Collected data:
========================

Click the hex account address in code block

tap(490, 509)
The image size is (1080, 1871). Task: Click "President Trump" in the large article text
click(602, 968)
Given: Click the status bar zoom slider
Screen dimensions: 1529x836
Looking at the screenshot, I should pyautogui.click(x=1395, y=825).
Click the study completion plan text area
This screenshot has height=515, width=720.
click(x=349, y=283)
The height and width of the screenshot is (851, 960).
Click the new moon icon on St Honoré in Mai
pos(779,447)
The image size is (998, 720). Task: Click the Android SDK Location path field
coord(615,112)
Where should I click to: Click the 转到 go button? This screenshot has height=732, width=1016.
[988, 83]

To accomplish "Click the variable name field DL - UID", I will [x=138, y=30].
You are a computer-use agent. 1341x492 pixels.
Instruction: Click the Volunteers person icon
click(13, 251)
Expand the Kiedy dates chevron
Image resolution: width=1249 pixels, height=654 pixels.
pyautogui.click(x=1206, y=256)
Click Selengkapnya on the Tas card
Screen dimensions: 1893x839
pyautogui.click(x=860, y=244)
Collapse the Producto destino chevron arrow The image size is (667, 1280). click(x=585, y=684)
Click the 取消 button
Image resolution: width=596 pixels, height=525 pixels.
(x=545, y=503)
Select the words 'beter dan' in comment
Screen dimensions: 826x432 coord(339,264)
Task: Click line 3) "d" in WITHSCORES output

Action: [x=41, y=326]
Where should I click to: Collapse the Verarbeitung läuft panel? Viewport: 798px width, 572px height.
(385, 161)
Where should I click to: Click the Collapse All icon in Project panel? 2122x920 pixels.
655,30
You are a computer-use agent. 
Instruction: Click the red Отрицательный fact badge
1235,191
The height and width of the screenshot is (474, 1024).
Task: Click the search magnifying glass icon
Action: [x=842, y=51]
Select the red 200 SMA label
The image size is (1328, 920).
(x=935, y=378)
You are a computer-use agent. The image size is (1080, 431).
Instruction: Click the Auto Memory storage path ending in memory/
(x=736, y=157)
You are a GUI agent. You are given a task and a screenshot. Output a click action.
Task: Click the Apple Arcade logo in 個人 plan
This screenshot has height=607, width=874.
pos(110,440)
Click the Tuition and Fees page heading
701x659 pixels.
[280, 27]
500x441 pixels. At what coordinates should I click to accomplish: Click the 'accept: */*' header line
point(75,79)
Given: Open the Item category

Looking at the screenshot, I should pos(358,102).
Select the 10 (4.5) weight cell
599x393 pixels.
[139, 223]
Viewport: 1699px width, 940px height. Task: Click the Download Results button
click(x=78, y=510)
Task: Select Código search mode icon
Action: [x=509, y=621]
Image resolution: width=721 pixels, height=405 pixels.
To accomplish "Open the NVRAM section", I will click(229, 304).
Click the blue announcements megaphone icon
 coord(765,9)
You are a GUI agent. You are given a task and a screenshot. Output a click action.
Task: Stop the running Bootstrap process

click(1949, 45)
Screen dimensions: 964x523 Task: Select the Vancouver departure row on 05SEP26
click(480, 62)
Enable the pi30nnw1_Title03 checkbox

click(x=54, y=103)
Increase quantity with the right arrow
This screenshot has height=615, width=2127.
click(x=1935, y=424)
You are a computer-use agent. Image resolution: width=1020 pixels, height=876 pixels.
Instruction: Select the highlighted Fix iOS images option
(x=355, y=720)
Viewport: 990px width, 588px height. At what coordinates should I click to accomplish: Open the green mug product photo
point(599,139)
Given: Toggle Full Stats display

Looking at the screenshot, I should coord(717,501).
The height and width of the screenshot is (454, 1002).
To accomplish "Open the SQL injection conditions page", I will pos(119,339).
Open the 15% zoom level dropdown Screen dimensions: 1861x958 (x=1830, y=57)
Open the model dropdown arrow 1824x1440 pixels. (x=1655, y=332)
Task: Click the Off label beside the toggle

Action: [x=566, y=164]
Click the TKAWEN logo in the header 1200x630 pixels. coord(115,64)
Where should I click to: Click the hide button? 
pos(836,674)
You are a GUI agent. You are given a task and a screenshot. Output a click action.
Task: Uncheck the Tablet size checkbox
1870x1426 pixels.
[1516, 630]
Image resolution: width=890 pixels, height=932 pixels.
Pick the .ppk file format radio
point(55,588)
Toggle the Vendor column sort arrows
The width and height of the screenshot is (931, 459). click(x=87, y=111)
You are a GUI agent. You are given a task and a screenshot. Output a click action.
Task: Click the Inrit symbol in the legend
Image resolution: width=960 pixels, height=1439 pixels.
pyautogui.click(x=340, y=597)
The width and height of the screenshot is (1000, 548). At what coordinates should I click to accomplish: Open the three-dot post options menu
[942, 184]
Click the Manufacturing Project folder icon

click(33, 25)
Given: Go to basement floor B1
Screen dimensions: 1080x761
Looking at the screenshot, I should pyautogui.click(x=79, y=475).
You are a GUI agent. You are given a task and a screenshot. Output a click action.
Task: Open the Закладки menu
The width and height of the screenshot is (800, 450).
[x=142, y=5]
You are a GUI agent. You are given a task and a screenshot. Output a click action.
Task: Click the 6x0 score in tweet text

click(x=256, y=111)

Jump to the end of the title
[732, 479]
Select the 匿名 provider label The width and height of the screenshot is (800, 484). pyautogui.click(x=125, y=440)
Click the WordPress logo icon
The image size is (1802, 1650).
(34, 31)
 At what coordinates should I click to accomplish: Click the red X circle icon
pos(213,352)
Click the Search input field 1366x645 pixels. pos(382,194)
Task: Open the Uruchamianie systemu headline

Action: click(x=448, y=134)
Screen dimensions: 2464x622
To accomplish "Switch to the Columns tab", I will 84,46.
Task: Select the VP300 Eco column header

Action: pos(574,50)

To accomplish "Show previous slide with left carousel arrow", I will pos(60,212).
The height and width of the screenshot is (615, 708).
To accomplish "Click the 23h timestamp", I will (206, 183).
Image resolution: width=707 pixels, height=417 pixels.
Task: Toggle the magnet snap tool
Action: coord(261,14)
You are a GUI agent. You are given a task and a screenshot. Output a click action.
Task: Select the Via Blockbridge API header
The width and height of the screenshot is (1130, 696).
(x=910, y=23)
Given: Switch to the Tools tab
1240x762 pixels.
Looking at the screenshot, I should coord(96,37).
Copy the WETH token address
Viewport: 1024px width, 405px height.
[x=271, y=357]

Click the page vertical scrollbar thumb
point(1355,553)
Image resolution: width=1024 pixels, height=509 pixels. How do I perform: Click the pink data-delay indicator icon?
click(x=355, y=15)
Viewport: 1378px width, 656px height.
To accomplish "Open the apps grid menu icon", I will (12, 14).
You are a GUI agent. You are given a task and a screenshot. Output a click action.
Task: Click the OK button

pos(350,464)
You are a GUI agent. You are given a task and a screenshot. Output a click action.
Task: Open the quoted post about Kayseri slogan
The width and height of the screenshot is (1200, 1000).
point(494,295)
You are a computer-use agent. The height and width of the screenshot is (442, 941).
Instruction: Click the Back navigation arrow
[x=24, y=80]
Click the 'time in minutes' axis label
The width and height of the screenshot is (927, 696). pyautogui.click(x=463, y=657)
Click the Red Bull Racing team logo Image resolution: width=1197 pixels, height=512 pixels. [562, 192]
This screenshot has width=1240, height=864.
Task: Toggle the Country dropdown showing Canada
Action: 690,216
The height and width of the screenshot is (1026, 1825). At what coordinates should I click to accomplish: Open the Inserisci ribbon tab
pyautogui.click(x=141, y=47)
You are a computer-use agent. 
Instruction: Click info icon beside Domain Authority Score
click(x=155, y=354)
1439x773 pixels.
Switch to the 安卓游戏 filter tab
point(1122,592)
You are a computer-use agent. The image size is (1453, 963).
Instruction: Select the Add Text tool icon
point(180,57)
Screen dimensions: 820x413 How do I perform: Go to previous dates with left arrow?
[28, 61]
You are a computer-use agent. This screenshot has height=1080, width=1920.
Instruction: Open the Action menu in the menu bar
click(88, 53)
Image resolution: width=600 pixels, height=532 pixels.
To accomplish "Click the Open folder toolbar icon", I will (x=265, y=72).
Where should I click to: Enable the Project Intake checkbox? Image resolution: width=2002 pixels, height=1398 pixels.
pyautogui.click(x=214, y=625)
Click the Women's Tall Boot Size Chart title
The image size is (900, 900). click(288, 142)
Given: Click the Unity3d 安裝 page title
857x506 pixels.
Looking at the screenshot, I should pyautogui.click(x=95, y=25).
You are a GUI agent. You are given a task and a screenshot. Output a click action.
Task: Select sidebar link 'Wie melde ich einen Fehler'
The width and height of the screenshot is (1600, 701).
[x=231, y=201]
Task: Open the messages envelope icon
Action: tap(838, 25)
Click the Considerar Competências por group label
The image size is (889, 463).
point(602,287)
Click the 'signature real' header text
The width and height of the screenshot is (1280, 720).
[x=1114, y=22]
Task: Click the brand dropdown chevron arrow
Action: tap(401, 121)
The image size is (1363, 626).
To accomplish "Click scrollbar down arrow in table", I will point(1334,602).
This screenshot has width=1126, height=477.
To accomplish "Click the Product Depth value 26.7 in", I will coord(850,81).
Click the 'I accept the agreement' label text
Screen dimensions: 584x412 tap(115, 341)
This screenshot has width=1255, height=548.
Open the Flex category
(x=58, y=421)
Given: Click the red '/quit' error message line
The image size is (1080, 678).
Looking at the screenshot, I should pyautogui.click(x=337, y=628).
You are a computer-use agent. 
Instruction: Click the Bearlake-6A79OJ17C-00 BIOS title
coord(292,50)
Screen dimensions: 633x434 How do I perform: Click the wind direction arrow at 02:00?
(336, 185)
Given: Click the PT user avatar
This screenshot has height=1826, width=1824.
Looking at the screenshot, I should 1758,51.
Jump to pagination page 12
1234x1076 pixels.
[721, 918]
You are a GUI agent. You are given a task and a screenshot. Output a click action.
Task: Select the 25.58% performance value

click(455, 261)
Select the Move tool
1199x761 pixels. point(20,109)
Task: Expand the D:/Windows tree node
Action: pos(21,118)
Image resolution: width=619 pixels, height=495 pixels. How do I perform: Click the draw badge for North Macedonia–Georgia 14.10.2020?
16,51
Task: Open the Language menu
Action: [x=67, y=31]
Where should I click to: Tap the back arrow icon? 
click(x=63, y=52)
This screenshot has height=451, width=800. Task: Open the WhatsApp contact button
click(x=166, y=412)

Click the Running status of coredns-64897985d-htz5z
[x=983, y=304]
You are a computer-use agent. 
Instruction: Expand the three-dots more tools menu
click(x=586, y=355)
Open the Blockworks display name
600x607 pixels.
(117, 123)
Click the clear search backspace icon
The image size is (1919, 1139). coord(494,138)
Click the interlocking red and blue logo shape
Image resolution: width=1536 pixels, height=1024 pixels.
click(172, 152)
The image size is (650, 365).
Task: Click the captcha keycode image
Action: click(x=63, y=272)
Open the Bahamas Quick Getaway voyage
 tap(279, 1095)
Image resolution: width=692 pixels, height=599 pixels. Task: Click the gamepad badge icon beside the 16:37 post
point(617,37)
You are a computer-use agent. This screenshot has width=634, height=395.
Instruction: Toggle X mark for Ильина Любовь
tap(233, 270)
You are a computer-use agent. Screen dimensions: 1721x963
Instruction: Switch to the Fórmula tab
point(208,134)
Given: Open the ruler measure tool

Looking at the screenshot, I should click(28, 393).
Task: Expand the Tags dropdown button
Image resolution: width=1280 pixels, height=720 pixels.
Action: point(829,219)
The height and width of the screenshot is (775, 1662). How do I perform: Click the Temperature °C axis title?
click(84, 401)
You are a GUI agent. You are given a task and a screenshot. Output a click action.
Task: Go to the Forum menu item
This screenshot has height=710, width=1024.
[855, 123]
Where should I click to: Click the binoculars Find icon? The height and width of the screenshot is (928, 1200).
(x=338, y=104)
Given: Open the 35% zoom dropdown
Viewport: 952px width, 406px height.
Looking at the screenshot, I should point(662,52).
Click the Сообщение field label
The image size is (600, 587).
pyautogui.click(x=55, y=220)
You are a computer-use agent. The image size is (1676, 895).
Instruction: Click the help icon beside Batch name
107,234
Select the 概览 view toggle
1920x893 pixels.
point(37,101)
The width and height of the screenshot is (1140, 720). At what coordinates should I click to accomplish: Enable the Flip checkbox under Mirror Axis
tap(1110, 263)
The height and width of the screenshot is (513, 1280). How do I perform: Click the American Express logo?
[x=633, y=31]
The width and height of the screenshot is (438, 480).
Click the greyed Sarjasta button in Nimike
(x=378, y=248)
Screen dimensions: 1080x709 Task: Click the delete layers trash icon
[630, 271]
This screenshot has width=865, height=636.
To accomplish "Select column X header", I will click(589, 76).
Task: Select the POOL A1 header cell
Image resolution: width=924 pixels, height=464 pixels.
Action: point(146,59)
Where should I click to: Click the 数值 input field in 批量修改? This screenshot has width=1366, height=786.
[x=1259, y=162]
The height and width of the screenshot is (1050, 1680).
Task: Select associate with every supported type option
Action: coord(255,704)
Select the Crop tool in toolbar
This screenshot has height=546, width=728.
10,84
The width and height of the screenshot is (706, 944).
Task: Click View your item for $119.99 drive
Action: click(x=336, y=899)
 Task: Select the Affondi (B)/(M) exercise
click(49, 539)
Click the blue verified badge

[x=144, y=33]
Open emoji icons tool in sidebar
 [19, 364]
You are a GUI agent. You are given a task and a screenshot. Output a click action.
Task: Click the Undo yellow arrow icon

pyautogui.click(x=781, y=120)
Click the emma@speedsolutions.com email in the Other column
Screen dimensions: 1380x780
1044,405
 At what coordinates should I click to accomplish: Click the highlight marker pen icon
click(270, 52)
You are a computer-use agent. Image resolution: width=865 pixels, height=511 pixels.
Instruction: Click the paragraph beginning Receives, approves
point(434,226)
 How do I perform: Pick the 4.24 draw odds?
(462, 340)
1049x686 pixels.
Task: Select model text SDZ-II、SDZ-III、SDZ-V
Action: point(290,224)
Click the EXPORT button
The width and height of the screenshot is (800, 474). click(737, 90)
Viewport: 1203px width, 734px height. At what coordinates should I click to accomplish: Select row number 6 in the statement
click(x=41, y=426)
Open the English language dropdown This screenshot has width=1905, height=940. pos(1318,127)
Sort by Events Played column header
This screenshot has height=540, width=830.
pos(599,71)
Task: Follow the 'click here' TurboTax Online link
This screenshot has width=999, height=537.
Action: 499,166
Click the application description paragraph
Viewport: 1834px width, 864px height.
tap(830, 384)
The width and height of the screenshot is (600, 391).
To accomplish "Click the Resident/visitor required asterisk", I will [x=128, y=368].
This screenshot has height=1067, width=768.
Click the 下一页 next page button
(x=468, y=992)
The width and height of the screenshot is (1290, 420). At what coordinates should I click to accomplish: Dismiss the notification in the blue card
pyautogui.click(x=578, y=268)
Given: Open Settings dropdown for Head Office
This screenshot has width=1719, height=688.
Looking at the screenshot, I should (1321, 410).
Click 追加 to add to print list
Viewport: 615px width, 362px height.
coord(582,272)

========================

Your instructions =
In which lines of the records does the word "link" appear? Copy each of them.

Result of this exercise =
Task: Select sidebar link 'Wie melde ich einen Fehler'
Task: Follow the 'click here' TurboTax Online link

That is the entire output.